• _Problem to solve_
Restating the records exactly is the whole task.
━━━ Task data
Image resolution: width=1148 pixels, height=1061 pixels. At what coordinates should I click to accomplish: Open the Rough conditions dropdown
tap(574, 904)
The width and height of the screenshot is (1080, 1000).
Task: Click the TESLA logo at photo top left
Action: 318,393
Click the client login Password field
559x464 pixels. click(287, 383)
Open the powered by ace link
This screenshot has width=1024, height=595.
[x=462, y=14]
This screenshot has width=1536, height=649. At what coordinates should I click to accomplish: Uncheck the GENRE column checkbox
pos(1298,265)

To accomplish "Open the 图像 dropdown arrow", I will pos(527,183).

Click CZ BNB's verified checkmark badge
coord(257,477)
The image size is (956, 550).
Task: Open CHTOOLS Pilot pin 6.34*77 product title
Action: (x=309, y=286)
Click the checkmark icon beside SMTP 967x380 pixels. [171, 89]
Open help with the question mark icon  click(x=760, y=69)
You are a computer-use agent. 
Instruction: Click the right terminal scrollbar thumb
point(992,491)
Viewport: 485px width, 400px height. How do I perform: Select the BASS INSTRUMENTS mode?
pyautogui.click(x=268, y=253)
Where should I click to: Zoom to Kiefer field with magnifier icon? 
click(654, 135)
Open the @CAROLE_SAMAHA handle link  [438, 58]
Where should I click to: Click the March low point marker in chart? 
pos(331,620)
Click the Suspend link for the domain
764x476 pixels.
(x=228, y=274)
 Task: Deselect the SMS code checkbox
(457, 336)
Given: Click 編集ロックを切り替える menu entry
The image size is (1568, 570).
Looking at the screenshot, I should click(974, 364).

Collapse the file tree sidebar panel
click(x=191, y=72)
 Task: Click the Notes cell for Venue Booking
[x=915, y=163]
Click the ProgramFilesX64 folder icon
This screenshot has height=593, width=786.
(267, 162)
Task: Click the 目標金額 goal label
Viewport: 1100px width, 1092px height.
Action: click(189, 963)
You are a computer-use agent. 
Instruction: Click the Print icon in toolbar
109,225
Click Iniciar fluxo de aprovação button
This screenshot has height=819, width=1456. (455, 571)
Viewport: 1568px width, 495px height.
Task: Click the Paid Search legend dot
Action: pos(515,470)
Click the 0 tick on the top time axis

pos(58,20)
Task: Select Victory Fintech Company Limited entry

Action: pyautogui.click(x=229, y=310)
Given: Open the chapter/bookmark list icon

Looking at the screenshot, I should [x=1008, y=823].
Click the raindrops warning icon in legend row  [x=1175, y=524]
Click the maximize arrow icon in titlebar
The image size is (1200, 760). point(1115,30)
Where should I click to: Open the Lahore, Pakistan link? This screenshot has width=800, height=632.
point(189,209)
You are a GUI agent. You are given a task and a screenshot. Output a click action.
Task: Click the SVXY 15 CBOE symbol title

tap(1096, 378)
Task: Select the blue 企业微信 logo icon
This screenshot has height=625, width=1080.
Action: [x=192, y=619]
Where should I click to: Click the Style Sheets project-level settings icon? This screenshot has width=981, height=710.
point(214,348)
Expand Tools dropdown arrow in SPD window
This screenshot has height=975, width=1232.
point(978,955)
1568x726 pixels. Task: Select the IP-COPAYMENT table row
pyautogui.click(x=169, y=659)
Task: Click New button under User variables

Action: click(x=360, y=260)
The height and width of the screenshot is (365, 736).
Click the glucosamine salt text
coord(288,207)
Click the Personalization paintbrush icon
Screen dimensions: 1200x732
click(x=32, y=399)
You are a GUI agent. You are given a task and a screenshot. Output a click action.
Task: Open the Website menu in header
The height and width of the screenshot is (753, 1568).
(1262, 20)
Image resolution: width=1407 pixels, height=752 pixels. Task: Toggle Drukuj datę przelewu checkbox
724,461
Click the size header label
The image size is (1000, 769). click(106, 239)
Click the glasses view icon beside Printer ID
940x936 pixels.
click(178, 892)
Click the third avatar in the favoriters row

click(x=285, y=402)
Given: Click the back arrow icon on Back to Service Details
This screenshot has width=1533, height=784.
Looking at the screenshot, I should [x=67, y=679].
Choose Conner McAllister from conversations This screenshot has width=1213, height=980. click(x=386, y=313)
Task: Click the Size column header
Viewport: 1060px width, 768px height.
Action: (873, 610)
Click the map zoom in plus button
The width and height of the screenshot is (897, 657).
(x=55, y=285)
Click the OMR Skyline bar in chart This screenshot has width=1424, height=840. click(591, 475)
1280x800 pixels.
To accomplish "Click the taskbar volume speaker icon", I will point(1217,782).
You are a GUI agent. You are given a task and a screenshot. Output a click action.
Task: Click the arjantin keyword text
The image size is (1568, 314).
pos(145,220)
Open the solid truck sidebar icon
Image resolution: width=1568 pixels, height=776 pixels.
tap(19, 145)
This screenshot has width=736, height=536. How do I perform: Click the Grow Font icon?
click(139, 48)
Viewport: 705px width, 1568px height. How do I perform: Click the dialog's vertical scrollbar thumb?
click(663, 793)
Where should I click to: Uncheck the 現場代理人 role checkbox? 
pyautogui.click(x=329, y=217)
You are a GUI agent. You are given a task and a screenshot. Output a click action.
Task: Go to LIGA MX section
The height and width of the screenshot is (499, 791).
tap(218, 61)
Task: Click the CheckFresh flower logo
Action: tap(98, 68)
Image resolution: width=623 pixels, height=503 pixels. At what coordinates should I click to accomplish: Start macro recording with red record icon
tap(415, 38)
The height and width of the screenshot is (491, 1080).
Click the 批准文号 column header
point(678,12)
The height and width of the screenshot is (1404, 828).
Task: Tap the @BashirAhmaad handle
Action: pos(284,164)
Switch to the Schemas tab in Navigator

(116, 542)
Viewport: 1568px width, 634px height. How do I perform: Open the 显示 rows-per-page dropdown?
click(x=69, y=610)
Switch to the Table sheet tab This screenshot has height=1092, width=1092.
━━━━━━
• _Expected output_
Image resolution: width=1148 pixels, height=1061 pixels. At what coordinates should I click to accomplish: Open the Rough conditions dropdown
tap(574, 904)
The width and height of the screenshot is (1080, 1000).
Task: Click the TESLA logo at photo top left
Action: 318,393
Click the client login Password field
559x464 pixels. click(287, 383)
Open the powered by ace link
This screenshot has width=1024, height=595.
[x=462, y=14]
This screenshot has width=1536, height=649. At what coordinates should I click to accomplish: Uncheck the GENRE column checkbox
pos(1298,265)

To accomplish "Open the 图像 dropdown arrow", I will pos(527,183).

Click CZ BNB's verified checkmark badge
coord(257,477)
The image size is (956, 550).
Task: Open CHTOOLS Pilot pin 6.34*77 product title
Action: (x=309, y=286)
Click the checkmark icon beside SMTP 967x380 pixels. [171, 89]
Open help with the question mark icon  click(x=760, y=69)
You are a computer-use agent. 
Instruction: Click the right terminal scrollbar thumb
point(992,491)
Viewport: 485px width, 400px height. How do I perform: Select the BASS INSTRUMENTS mode?
pyautogui.click(x=268, y=253)
Where should I click to: Zoom to Kiefer field with magnifier icon? 
click(654, 135)
Open the @CAROLE_SAMAHA handle link  [438, 58]
Where should I click to: Click the March low point marker in chart? 
pos(331,620)
Click the Suspend link for the domain
764x476 pixels.
(x=228, y=274)
 Task: Deselect the SMS code checkbox
(457, 336)
Given: Click 編集ロックを切り替える menu entry
The image size is (1568, 570).
Looking at the screenshot, I should click(974, 364).

Collapse the file tree sidebar panel
click(x=191, y=72)
 Task: Click the Notes cell for Venue Booking
[x=915, y=163]
Click the ProgramFilesX64 folder icon
This screenshot has height=593, width=786.
(267, 162)
Task: Click the 目標金額 goal label
Viewport: 1100px width, 1092px height.
Action: click(189, 963)
You are a computer-use agent. 
Instruction: Click the Print icon in toolbar
109,225
Click Iniciar fluxo de aprovação button
This screenshot has height=819, width=1456. (455, 571)
Viewport: 1568px width, 495px height.
Task: Click the Paid Search legend dot
Action: pos(515,470)
Click the 0 tick on the top time axis

pos(58,20)
Task: Select Victory Fintech Company Limited entry

Action: pyautogui.click(x=229, y=310)
Given: Open the chapter/bookmark list icon

Looking at the screenshot, I should [x=1008, y=823].
Click the raindrops warning icon in legend row  [x=1175, y=524]
Click the maximize arrow icon in titlebar
The image size is (1200, 760). point(1115,30)
Where should I click to: Open the Lahore, Pakistan link? This screenshot has width=800, height=632.
point(189,209)
You are a GUI agent. You are given a task and a screenshot. Output a click action.
Task: Click the SVXY 15 CBOE symbol title

tap(1096, 378)
Task: Select the blue 企业微信 logo icon
This screenshot has height=625, width=1080.
Action: [x=192, y=619]
Where should I click to: Click the Style Sheets project-level settings icon? This screenshot has width=981, height=710.
point(214,348)
Expand Tools dropdown arrow in SPD window
This screenshot has height=975, width=1232.
point(978,955)
1568x726 pixels. Task: Select the IP-COPAYMENT table row
pyautogui.click(x=169, y=659)
Task: Click New button under User variables

Action: click(x=360, y=260)
The height and width of the screenshot is (365, 736).
Click the glucosamine salt text
coord(288,207)
Click the Personalization paintbrush icon
Screen dimensions: 1200x732
click(x=32, y=399)
You are a GUI agent. You are given a task and a screenshot. Output a click action.
Task: Open the Website menu in header
The height and width of the screenshot is (753, 1568).
(1262, 20)
Image resolution: width=1407 pixels, height=752 pixels. Task: Toggle Drukuj datę przelewu checkbox
724,461
Click the size header label
The image size is (1000, 769). click(106, 239)
Click the glasses view icon beside Printer ID
940x936 pixels.
click(178, 892)
Click the third avatar in the favoriters row

click(x=285, y=402)
Given: Click the back arrow icon on Back to Service Details
This screenshot has width=1533, height=784.
Looking at the screenshot, I should [x=67, y=679].
Choose Conner McAllister from conversations This screenshot has width=1213, height=980. click(x=386, y=313)
Task: Click the Size column header
Viewport: 1060px width, 768px height.
Action: (873, 610)
Click the map zoom in plus button
The width and height of the screenshot is (897, 657).
(x=55, y=285)
Click the OMR Skyline bar in chart This screenshot has width=1424, height=840. click(591, 475)
1280x800 pixels.
To accomplish "Click the taskbar volume speaker icon", I will point(1217,782).
You are a GUI agent. You are given a task and a screenshot. Output a click action.
Task: Click the arjantin keyword text
The image size is (1568, 314).
pos(145,220)
Open the solid truck sidebar icon
Image resolution: width=1568 pixels, height=776 pixels.
tap(19, 145)
This screenshot has width=736, height=536. How do I perform: Click the Grow Font icon?
click(139, 48)
Viewport: 705px width, 1568px height. How do I perform: Click the dialog's vertical scrollbar thumb?
click(663, 793)
Where should I click to: Uncheck the 現場代理人 role checkbox? 
pyautogui.click(x=329, y=217)
You are a GUI agent. You are given a task and a screenshot. Output a click action.
Task: Go to LIGA MX section
The height and width of the screenshot is (499, 791).
tap(218, 61)
Task: Click the CheckFresh flower logo
Action: tap(98, 68)
Image resolution: width=623 pixels, height=503 pixels. At what coordinates should I click to accomplish: Start macro recording with red record icon
tap(415, 38)
The height and width of the screenshot is (491, 1080).
Click the 批准文号 column header
point(678,12)
The height and width of the screenshot is (1404, 828).
Task: Tap the @BashirAhmaad handle
Action: pos(284,164)
Switch to the Schemas tab in Navigator

(116, 542)
Viewport: 1568px width, 634px height. How do I perform: Open the 显示 rows-per-page dropdown?
click(x=69, y=610)
Switch to the Table sheet tab This screenshot has height=1092, width=1092.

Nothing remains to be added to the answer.